Goal>
Copy out the text of every record below word for word, omitting the pictures.

━━ Data shown

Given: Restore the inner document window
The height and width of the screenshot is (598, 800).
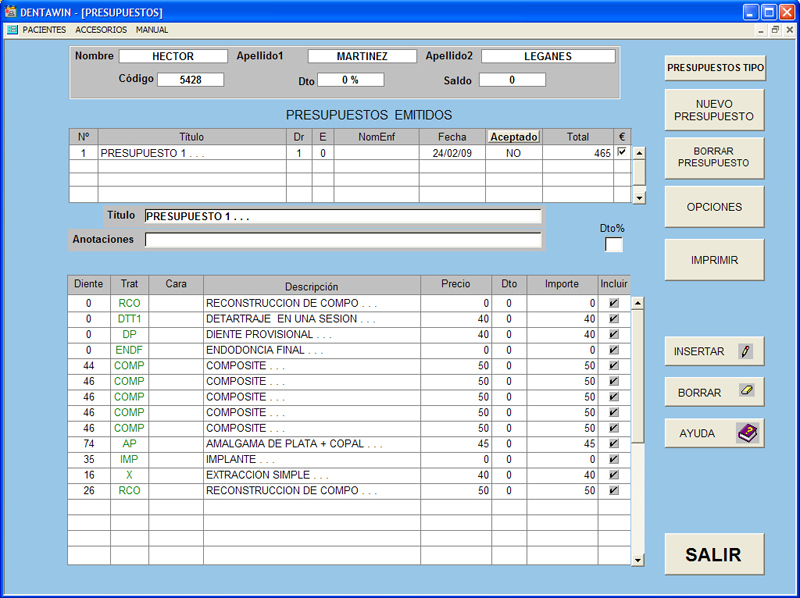Looking at the screenshot, I should click(x=775, y=30).
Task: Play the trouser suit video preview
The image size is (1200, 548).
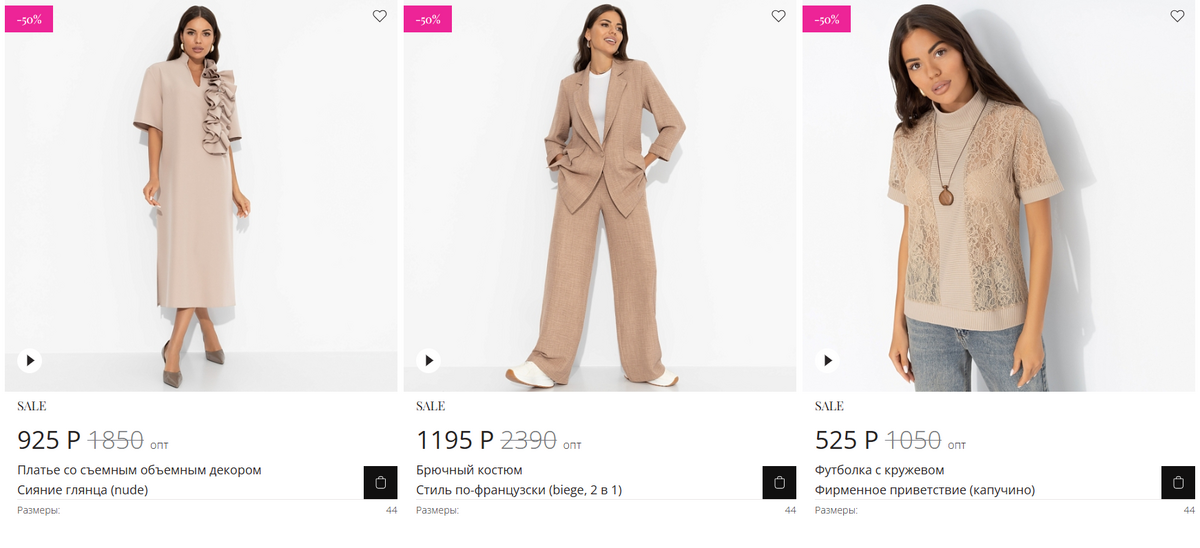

━━━━

Right answer>
Given: Restore the inner document window
The height and width of the screenshot is (598, 800).
Looking at the screenshot, I should click(x=775, y=30).
Task: Play the trouser suit video preview
The image size is (1200, 548).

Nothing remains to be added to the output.